--- START THE RECORDS ---
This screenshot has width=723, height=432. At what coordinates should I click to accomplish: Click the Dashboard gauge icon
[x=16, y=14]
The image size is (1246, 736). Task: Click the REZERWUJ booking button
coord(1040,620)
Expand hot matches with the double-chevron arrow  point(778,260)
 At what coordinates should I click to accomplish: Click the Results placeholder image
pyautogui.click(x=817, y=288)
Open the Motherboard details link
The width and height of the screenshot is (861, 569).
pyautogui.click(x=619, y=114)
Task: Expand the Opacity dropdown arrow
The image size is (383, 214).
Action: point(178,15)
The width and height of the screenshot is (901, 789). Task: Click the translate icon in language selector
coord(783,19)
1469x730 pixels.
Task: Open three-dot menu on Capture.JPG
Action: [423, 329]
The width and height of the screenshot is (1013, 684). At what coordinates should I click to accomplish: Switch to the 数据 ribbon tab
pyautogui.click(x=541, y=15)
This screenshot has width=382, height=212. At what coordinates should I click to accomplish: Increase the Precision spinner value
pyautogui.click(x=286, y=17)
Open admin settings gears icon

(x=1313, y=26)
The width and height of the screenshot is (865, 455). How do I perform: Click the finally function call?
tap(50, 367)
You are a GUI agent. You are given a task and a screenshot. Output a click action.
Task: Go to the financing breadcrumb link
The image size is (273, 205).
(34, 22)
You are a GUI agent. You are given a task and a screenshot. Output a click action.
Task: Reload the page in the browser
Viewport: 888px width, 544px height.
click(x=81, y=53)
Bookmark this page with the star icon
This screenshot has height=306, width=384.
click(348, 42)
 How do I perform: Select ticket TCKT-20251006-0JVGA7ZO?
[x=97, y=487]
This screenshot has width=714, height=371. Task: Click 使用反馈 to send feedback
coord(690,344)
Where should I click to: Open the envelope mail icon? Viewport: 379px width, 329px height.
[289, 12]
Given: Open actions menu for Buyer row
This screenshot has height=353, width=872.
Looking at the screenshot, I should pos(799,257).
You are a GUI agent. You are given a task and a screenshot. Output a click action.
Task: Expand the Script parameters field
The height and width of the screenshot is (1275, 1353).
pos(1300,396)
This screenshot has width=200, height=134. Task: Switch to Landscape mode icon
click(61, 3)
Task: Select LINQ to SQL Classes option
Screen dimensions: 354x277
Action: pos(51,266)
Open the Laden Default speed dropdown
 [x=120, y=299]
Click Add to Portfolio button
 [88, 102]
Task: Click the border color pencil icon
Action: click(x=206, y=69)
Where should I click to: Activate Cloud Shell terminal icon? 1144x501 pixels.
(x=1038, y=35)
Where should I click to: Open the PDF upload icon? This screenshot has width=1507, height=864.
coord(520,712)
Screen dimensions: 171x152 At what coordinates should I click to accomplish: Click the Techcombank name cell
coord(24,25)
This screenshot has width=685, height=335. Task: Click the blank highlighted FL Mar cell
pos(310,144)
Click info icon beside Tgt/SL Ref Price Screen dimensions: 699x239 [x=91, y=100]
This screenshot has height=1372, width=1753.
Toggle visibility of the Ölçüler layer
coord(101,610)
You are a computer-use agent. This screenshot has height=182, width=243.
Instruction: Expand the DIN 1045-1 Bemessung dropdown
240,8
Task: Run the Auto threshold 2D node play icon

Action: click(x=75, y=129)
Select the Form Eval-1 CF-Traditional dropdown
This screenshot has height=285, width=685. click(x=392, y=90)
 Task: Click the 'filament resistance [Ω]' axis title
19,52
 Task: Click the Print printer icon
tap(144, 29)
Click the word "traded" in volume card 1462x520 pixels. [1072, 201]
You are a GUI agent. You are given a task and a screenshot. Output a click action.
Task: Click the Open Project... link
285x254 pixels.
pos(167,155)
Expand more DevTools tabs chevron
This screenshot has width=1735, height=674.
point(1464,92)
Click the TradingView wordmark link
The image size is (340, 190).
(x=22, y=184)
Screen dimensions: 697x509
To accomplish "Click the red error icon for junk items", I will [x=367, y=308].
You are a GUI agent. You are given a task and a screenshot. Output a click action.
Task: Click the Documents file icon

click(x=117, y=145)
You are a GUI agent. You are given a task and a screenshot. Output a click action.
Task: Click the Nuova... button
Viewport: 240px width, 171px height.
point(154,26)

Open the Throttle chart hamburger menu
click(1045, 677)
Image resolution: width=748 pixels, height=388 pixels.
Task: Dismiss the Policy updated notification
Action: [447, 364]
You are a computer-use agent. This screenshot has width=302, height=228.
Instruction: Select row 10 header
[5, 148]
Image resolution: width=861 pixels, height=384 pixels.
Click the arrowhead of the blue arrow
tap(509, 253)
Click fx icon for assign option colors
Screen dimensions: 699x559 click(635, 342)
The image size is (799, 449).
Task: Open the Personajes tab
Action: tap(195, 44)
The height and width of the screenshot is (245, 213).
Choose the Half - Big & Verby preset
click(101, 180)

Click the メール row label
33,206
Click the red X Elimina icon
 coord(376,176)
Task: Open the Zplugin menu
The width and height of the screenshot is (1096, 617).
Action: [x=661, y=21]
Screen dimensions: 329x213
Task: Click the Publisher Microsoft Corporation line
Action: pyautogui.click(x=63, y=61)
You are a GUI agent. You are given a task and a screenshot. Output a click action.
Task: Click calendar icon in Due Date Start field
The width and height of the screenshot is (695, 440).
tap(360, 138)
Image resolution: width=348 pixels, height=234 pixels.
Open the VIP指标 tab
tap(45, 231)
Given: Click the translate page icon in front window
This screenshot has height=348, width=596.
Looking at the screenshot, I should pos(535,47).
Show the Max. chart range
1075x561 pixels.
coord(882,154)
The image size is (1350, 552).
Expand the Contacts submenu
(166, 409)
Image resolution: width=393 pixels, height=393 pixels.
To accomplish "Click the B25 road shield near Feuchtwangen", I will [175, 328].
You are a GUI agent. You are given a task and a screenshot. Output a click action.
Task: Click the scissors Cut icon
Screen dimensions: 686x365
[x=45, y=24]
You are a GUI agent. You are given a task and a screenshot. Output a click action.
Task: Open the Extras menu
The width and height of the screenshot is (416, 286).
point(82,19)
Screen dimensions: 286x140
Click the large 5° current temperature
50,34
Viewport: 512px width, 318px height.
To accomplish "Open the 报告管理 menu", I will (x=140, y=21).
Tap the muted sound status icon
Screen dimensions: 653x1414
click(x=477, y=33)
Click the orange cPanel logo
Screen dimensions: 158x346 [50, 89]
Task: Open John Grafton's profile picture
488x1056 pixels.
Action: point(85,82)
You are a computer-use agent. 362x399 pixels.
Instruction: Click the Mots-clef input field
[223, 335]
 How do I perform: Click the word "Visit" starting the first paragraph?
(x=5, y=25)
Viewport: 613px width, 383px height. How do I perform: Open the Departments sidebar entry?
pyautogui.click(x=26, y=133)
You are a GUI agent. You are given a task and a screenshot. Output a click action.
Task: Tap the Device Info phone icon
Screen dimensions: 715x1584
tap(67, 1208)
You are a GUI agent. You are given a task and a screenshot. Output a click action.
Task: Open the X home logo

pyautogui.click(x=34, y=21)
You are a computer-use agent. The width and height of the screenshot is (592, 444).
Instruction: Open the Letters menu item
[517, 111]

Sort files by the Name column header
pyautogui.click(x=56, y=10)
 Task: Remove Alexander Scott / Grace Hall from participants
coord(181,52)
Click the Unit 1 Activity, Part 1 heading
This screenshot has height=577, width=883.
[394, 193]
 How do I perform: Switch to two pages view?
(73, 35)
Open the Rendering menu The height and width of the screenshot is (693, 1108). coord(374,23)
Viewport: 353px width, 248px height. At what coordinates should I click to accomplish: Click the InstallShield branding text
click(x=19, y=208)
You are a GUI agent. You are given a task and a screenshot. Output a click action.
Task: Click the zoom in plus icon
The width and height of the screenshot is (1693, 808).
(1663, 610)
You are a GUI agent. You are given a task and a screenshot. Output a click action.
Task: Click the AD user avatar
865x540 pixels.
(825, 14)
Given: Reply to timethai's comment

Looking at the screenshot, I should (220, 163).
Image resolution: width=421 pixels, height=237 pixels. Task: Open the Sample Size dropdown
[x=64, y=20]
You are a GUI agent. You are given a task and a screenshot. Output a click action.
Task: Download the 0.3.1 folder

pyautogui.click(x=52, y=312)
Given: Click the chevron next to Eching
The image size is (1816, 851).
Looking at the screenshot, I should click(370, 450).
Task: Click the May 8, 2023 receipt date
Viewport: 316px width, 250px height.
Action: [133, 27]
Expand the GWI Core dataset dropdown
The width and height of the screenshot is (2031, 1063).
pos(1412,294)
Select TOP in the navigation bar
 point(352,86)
--- END THE RECORDS ---
> **EXERCISE TASK**: Arrange the lines of the listing, from its first line up to and including the line containing "Expand hot matches", as a Markdown table with the columns Row and Line, omitting blank lines.

> **ANSWER BELOW**:
| Row | Line |
|---|---|
| 1 | This screenshot has width=723, height=432. At what coordinates should I click to accomplish: Click the Dashboard gauge icon |
| 2 | [x=16, y=14] |
| 3 | The image size is (1246, 736). Task: Click the REZERWUJ booking button |
| 4 | coord(1040,620) |
| 5 | Expand hot matches with the double-chevron arrow  point(778,260) |